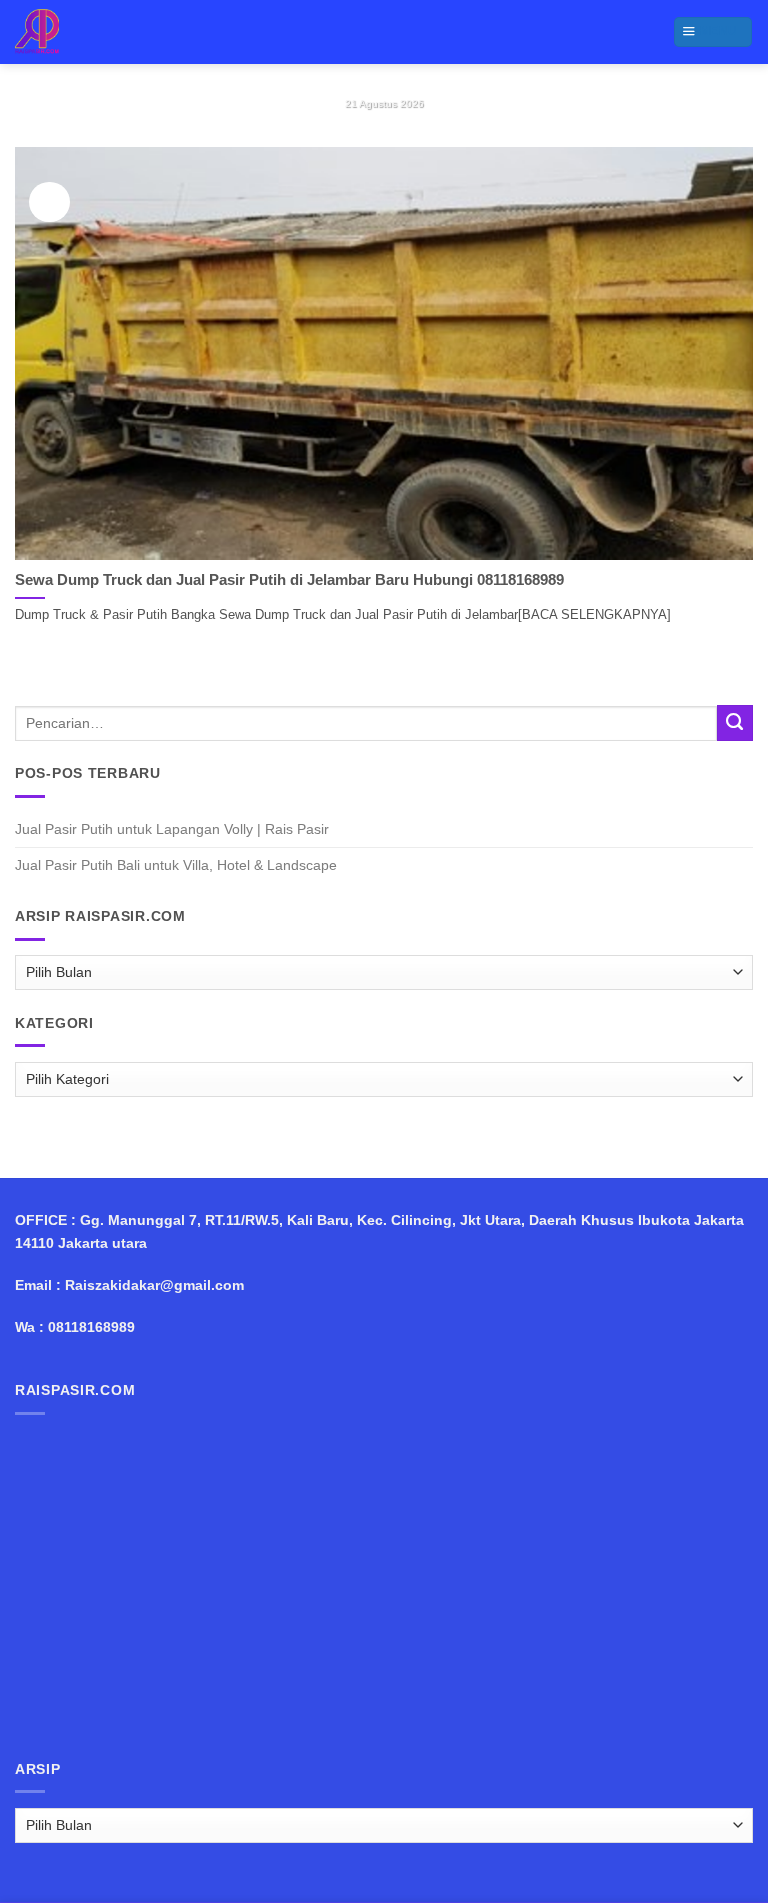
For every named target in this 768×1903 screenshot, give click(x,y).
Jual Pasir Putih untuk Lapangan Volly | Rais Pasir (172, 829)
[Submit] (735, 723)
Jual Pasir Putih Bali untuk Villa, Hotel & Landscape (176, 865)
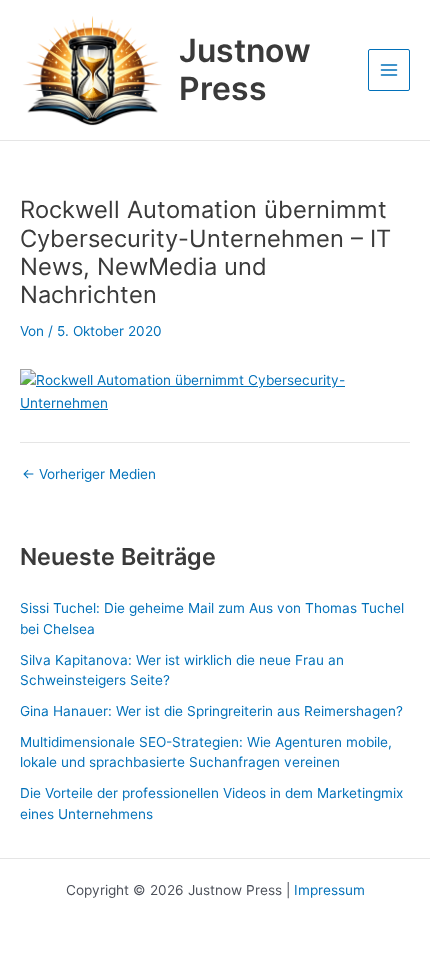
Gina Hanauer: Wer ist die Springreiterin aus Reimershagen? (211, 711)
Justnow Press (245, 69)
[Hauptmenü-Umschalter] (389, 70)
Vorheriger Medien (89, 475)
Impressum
......
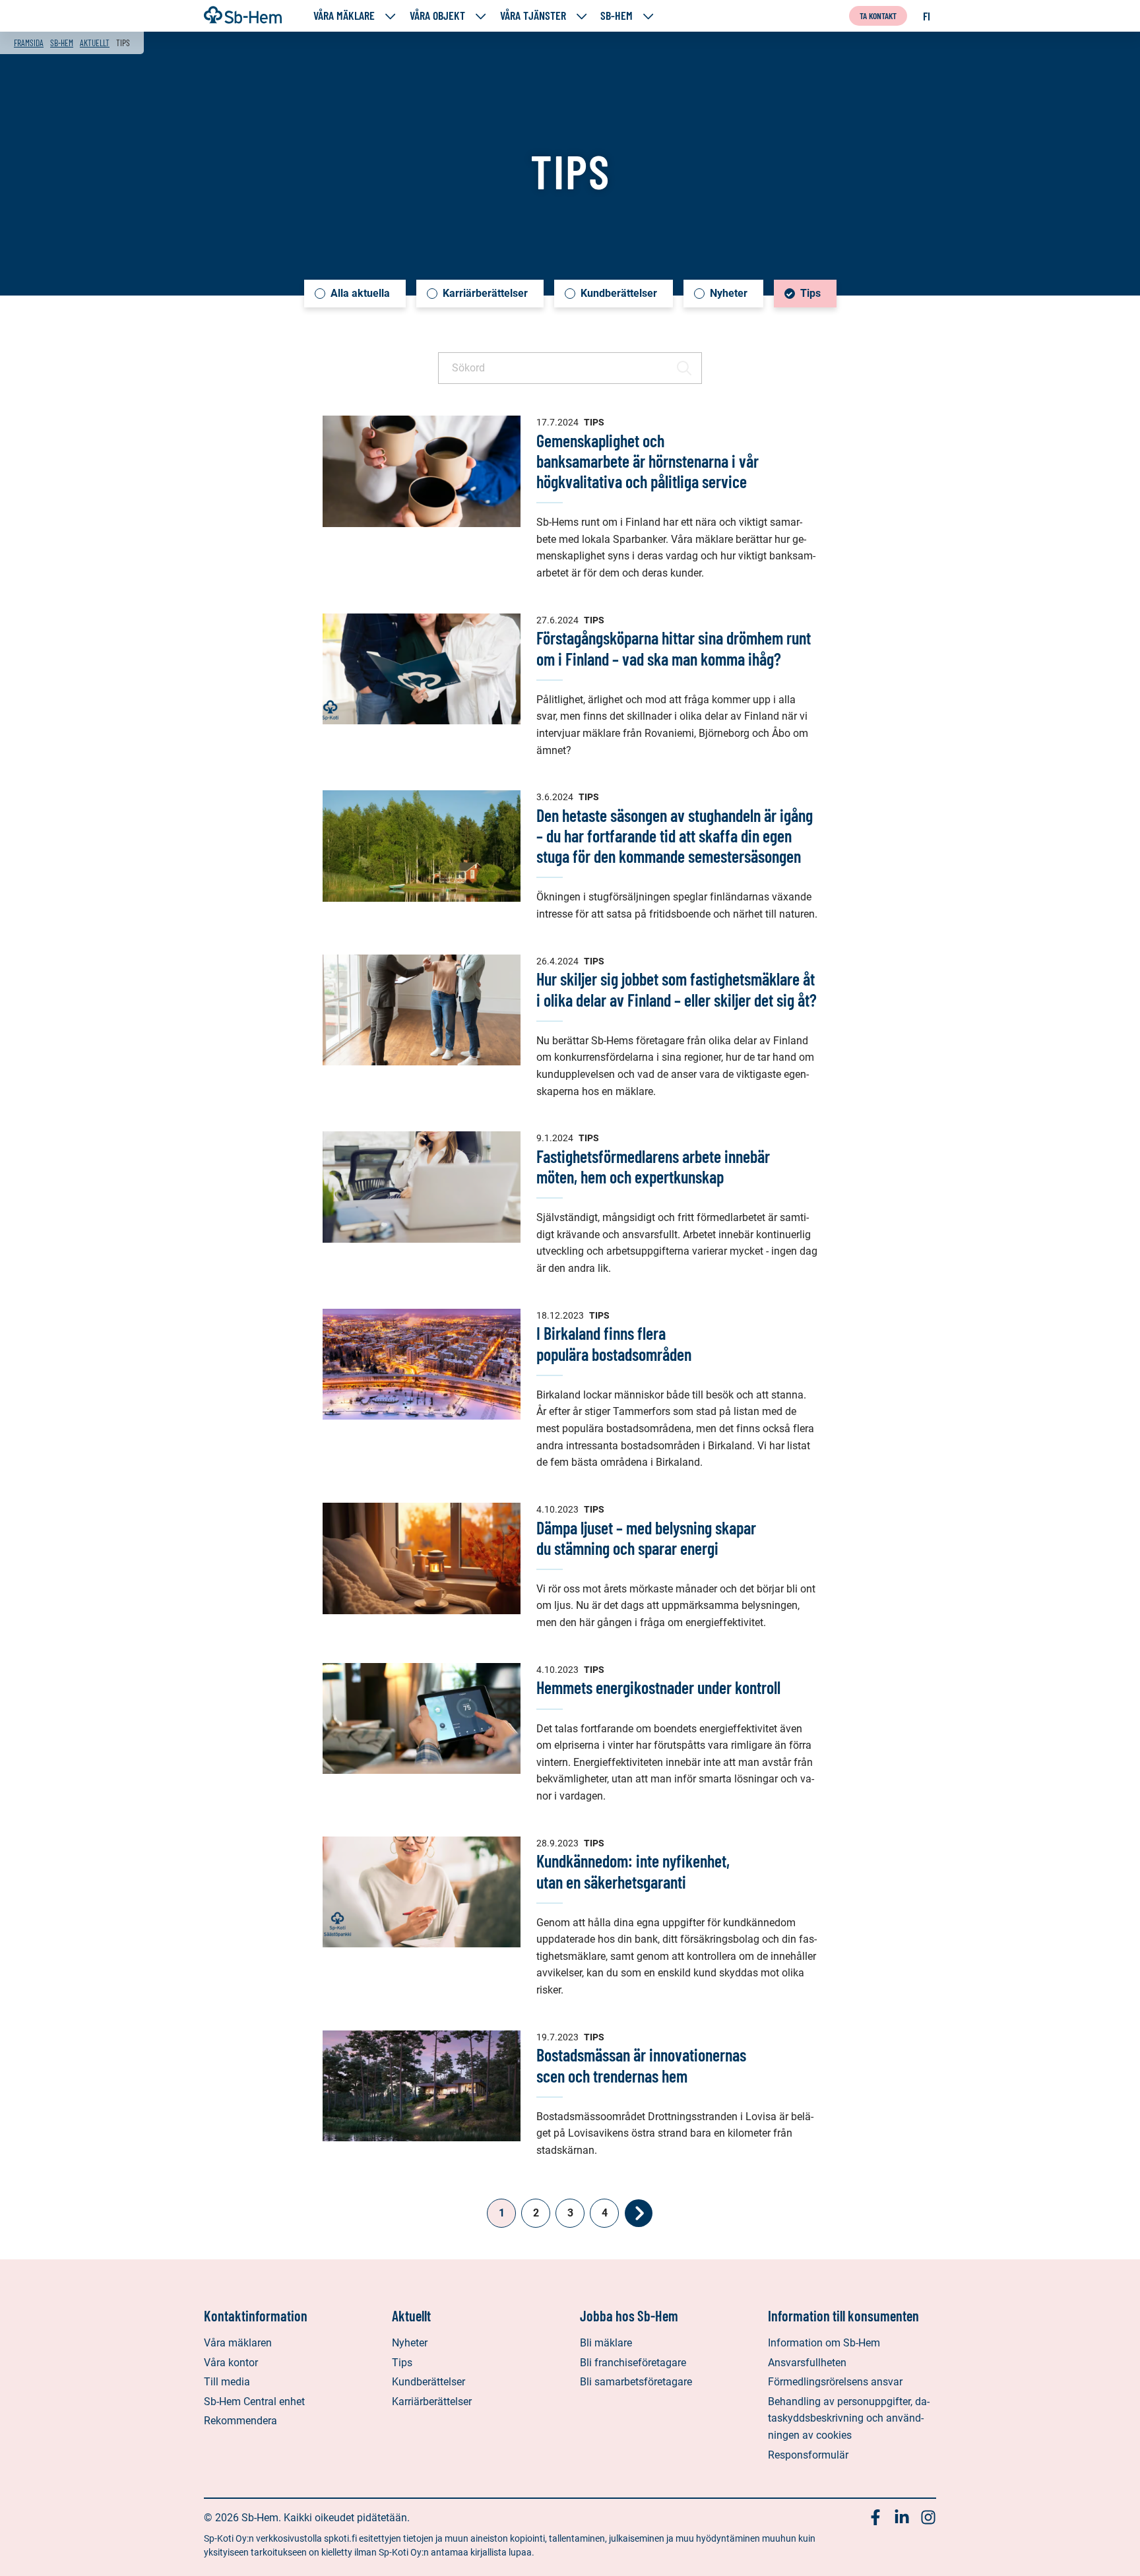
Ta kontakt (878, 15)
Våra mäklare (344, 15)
......
- **YOUR GOAL**: In the listing above, find the line with "For every named" and the line with "Gina Hanauer: Wer". Transcribe those two and everything between, exactly, leaving out pictures.

- **WRITTEN ANSWER**:
For every named target in this 768×1903 screenshot, give click(x,y).
Jual Pasir Putih untuk Lapangan Volly | Rais Pasir (172, 829)
[Submit] (735, 723)
Jual Pasir Putih Bali untuk Villa, Hotel & Landscape (176, 865)
Gina Hanauer: Wer ist die Springreiterin aus Reimershagen? (211, 711)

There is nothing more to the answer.